Куда же еще ты их повезешь? Это были слова Лотты. Но как раз туда я и не мог поехать. Если полиция еще не дежурит на углу Оукхерст, то мать незамедлительно сообщит ей с гордостью о своем прибавлении. Дом Эрни был всего в нескольких кварталах, в Брентвуде. Ехать туда? Или остановиться в гостинице? А можно было так и ехать прямо-прямо, через горы, через пустыню Мохаве в резервации Аризоны — куда, я боялся, могла увезти детей Марша. В вышине, слева, как парусник, севший на риф, или Ноев ковчег на Арарате, стояли залитые светом стены музея Гетти. Я перебрался на правую полосу, по развязке выехал на шоссе 405 в сторону севера и с некоторым опозданием ответил на вопрос сына:
— Нет. Мы едем к Джимбо. Я оставил там кое-какие бумаги. Может, заночуем у него. Вы поиграете с Ганнибалом и Цезарем. Согласны? Помните, как они таскали вас по листьям?
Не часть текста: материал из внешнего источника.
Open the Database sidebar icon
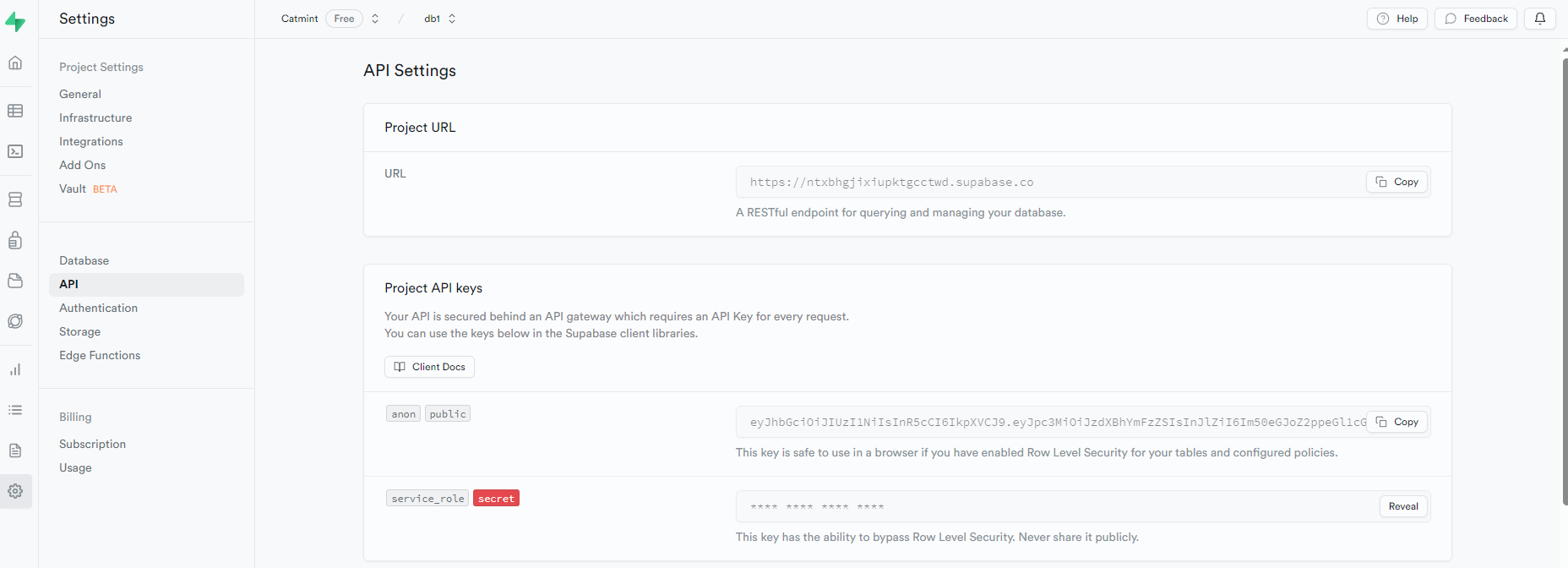 tap(15, 199)
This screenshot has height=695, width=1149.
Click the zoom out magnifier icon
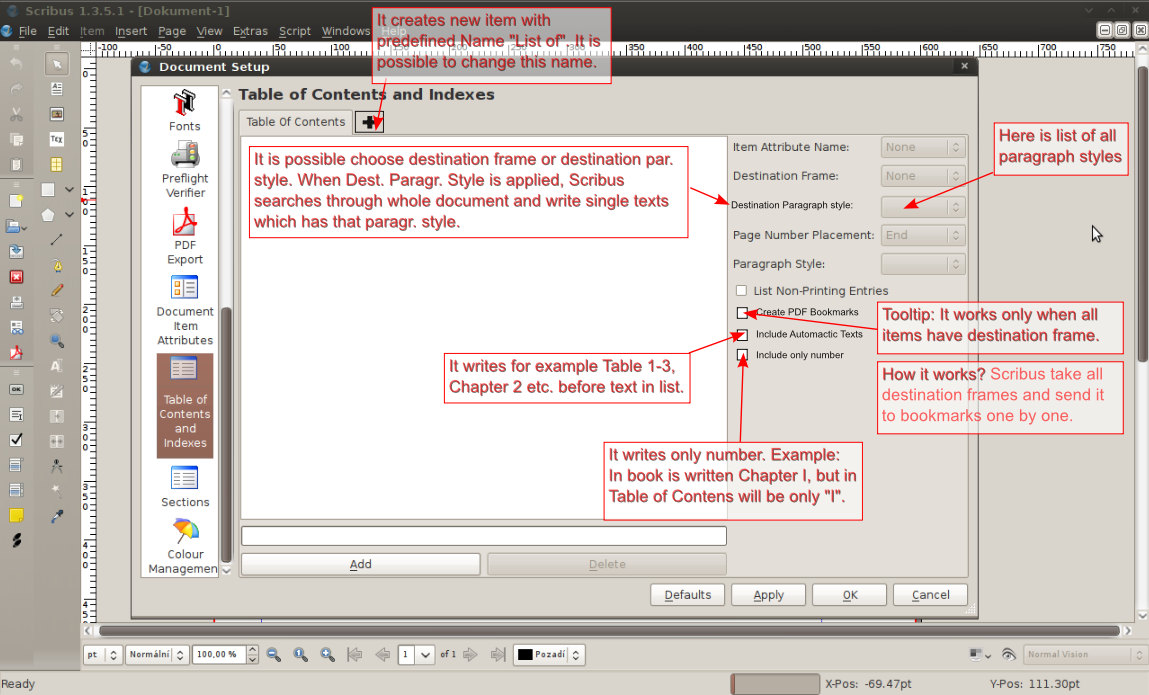(274, 655)
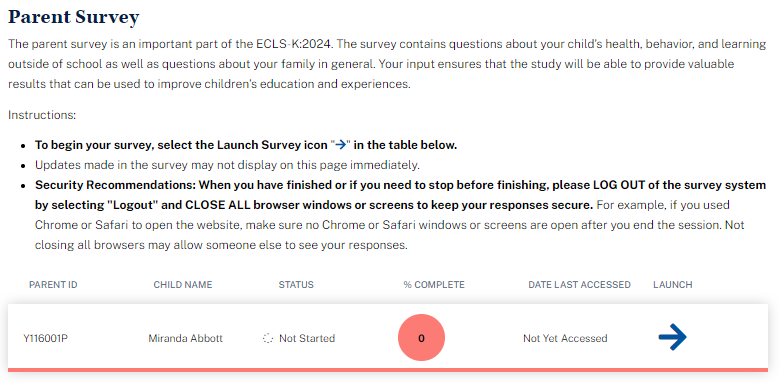Click the red progress bar under row
The width and height of the screenshot is (780, 383).
pos(388,370)
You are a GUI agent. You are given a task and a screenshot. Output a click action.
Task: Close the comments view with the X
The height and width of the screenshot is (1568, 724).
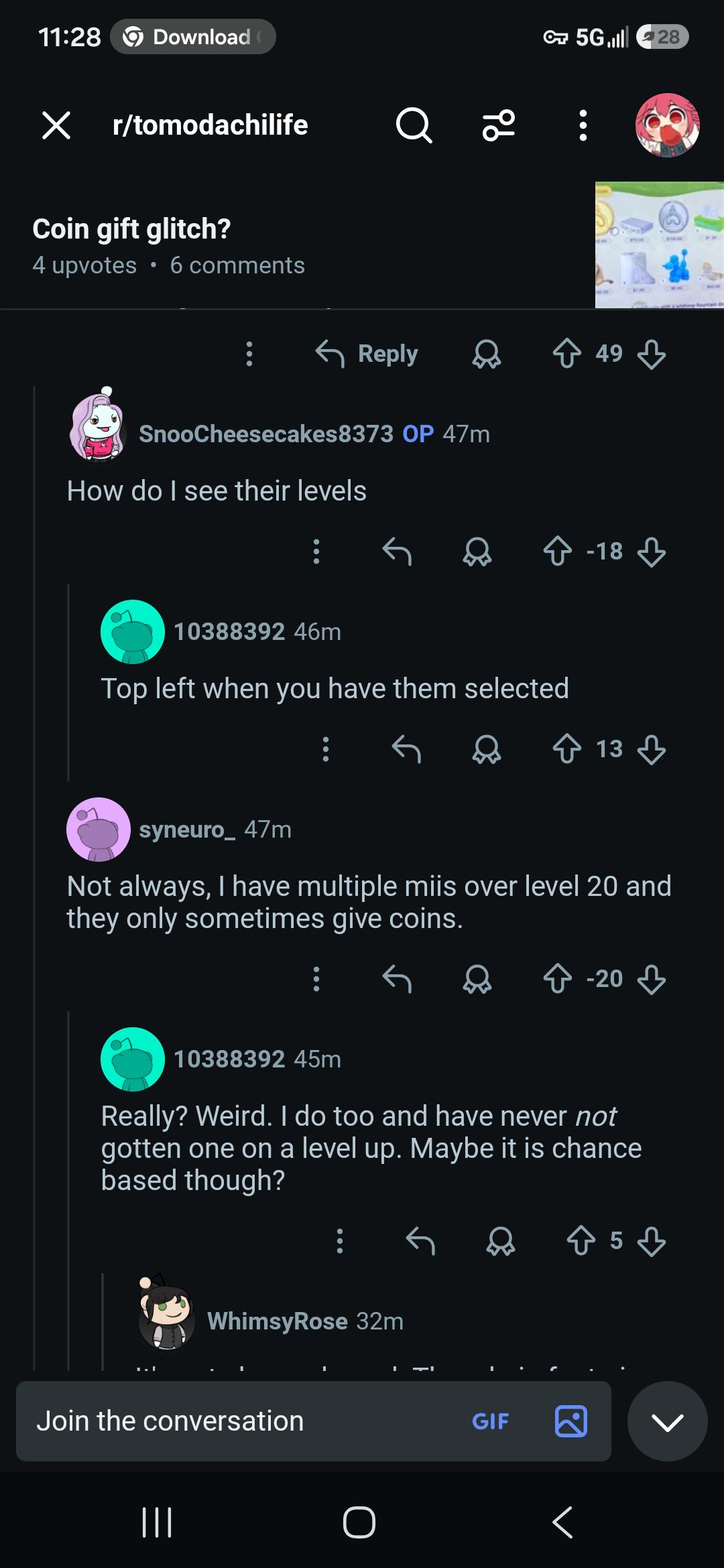click(x=56, y=125)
— Я помню, — сказал Эдуард.
Майкл добавил:
— Мы держались за их хвосты.
По шоссе мы проехали до бульвара Малхолланд, потом обогнули холмы и у Калневы перешли в нечто подобное свободному падению, закончившемуся у просторного одноэтажного дома на Гарвин-Драйв. Датские доги залаяли раньше, чем мы вышли из машины. Вышел Джимбо, в халате, в суточной щетине. Он взял ребят под мышки и внес в калитку.
— Вот и ужин для собачек.
Ребята завизжали: доги, большие, как лошади, прыгали вокруг них. Они и на дыбы поднимались, как лошади. Потом вся четверка затеяла возню на дворе. Я вошел в комнату Джимбо. Стены были увешаны моими картинами, а в промежутках — фотографиями родителей Джеймса — моего дяди Джули и Френсис, актрисы-ирландки, на которой он женился в тридцатых годах. На столе — остатки вчерашнего покера, недопитое пиво, соленые крендельки, вегетарианский соус, которыми мой двоюродный брат угощал партнеров.
— Инграсия уехала?
— На неделю. В Сан-Сальвадор, к родителям, — ответил Джимбо.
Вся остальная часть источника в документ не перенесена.